Around 400 people packed into the ballroom of a Yangon hotel late Thursday for an evening of performances, speeches and music to mark the International Day against Homophobia and Trans-phobia, an AFP reporter said.
"I’m very happy to be with the same group of people," gay make-up artist Min-Min told AFP. "In the past we didn’t dare to do this. We’ve been preparing to hold this event for a long time… and today, finally it happens."
Same-sex relations are criminalised under the nation’s colonial penal code, and although it is not strictly enforced, activists say the law is still used by authorities to discriminate and extort.
Celebrations were due to take place in four cities across Myanmar, said Aung Myo Min, an organiser from the Human Rights Education Institute of Burma.
Unlike gay pride events in more liberal countries, there will be no parade.
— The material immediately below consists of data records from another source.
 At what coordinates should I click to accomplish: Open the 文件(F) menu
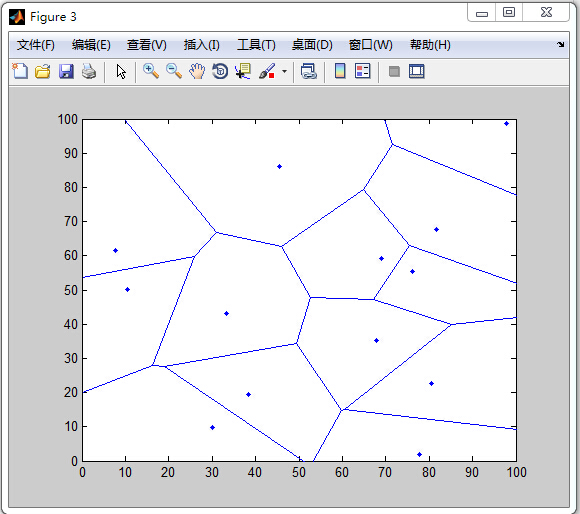tap(36, 45)
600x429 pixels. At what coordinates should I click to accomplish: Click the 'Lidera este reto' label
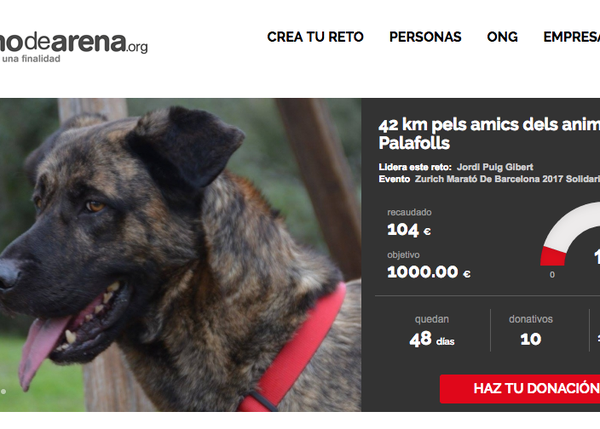click(x=415, y=167)
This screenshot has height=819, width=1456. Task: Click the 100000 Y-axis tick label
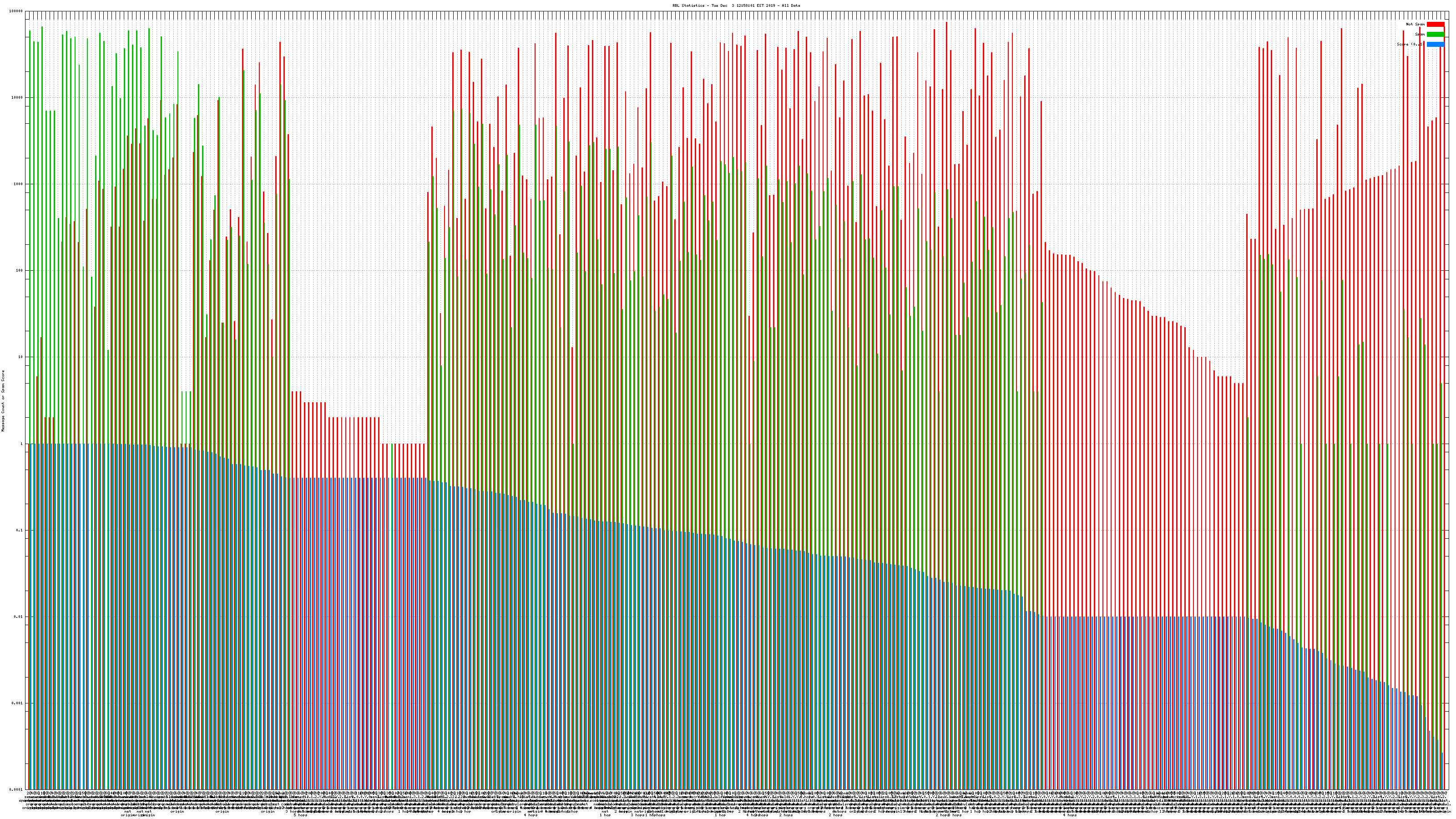tap(16, 11)
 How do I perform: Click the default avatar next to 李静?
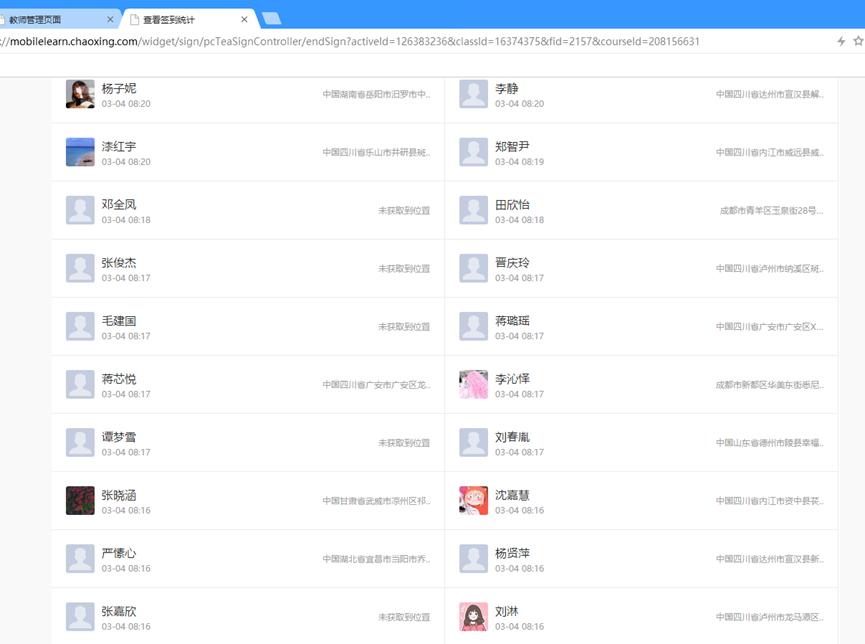click(x=473, y=94)
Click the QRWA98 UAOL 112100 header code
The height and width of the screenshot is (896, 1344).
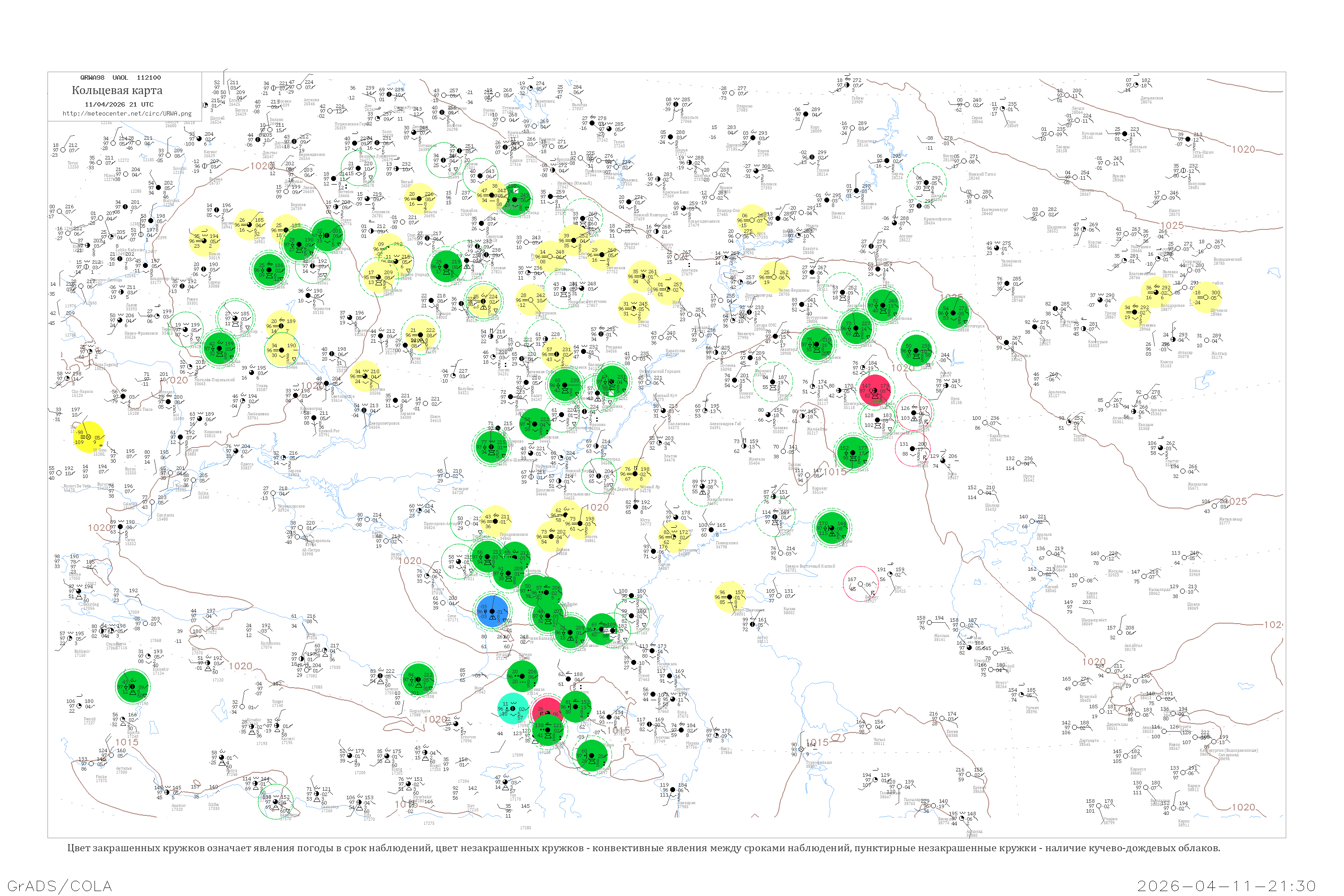point(120,78)
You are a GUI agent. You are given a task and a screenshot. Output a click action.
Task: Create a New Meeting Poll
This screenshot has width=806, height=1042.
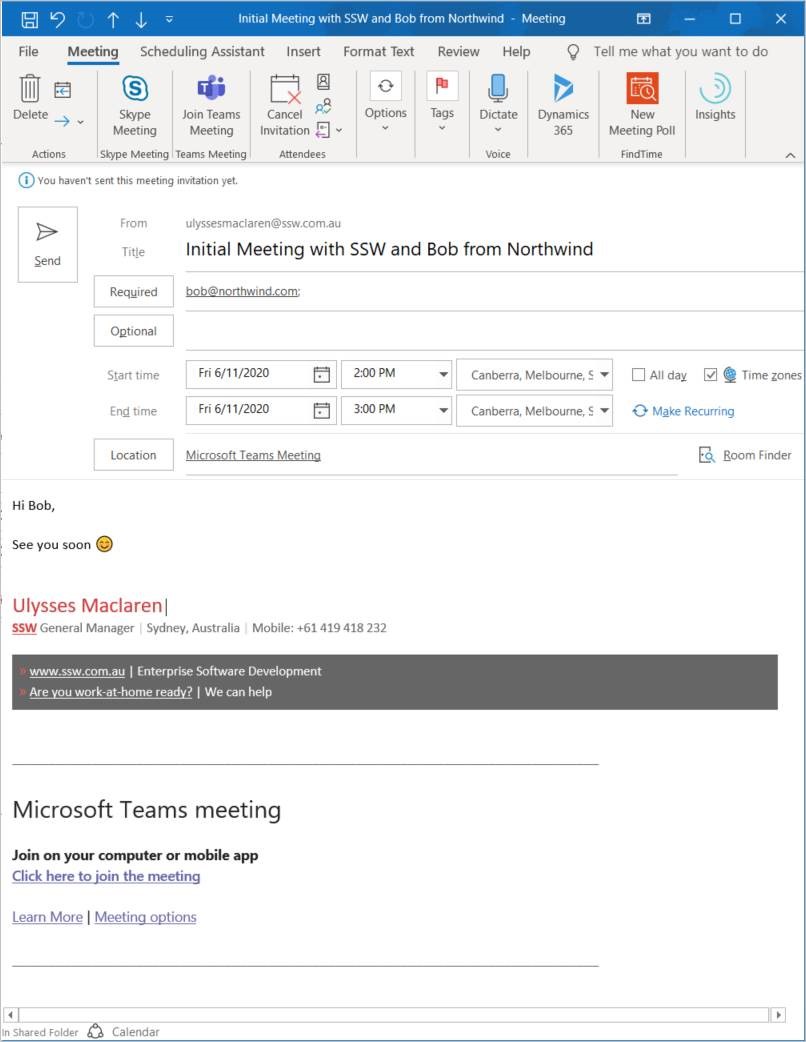pos(642,90)

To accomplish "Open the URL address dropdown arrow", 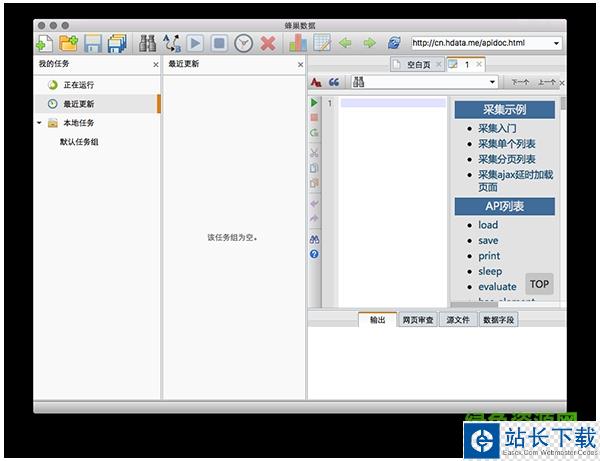I will [x=556, y=43].
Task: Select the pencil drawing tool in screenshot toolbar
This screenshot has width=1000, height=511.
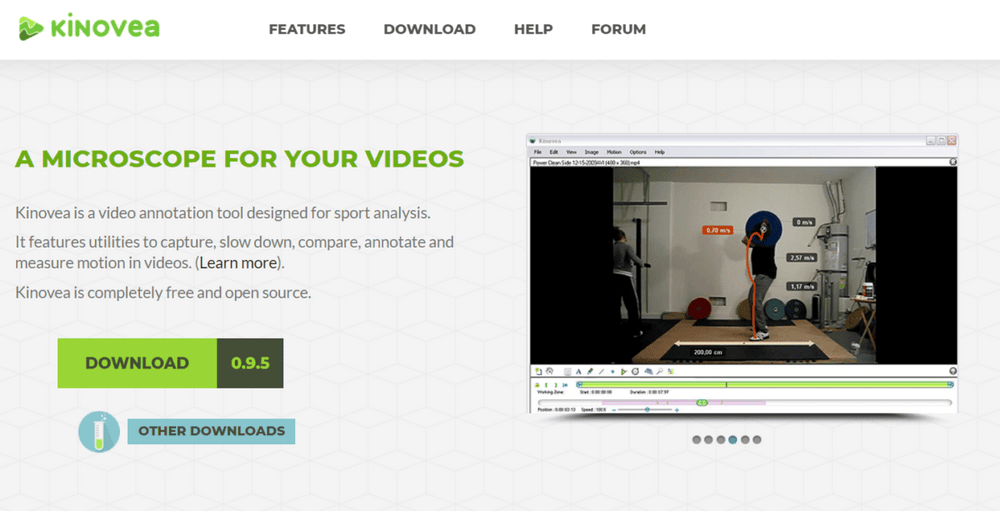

Instead, music, plays, documentaries and talks by authors were set to mark the occasions in Yangon, Mandalay, Kyaukpadaung and Monywa, Aung Myo Min said, adding that the events had been officially sanctioned.
"In the past a crowd of people at this kind of event would be assumed to be against the government – taking part in something like a protest," he said.
"Now LGBT (lesbian, gay, bi-sexual and transgender) society has courage… and they dare to reveal their sexual orientation."
Totalitarian politics along with conservative religious and social values have conspired to encourage many gay people to keep their sexuality hidden in Myanmar, formerly known as Burma.
Attitudes contrast markedly from neighbouring Thailand, where a lively gay and transsexual scene is a largely accepted part of society, which – like Myanmar – is mainly Buddhist.
But dramatic political change since the reformist government of President Thein Sein came to power last year is rippling out to wider society.
Calling on the government to repeal laws criminalising gay sex, Aung Myo Min said taking part in an international event would empower Myanmar’s gay population.
"They will have more courage to reveal their sexuality," he said.
"If we don’t discriminate against them and respect that diversity, the world will be more beautiful than now."
The past taboo on homosexuality in Myanmar has restricted awareness of sexual health among the gay population.
In some areas, including Yangon and Mandalay, as many as 29 percent of men having sex with men are HIV positive, according to a 2010 report by the Joint United Nations Programme on HIV/AIDS.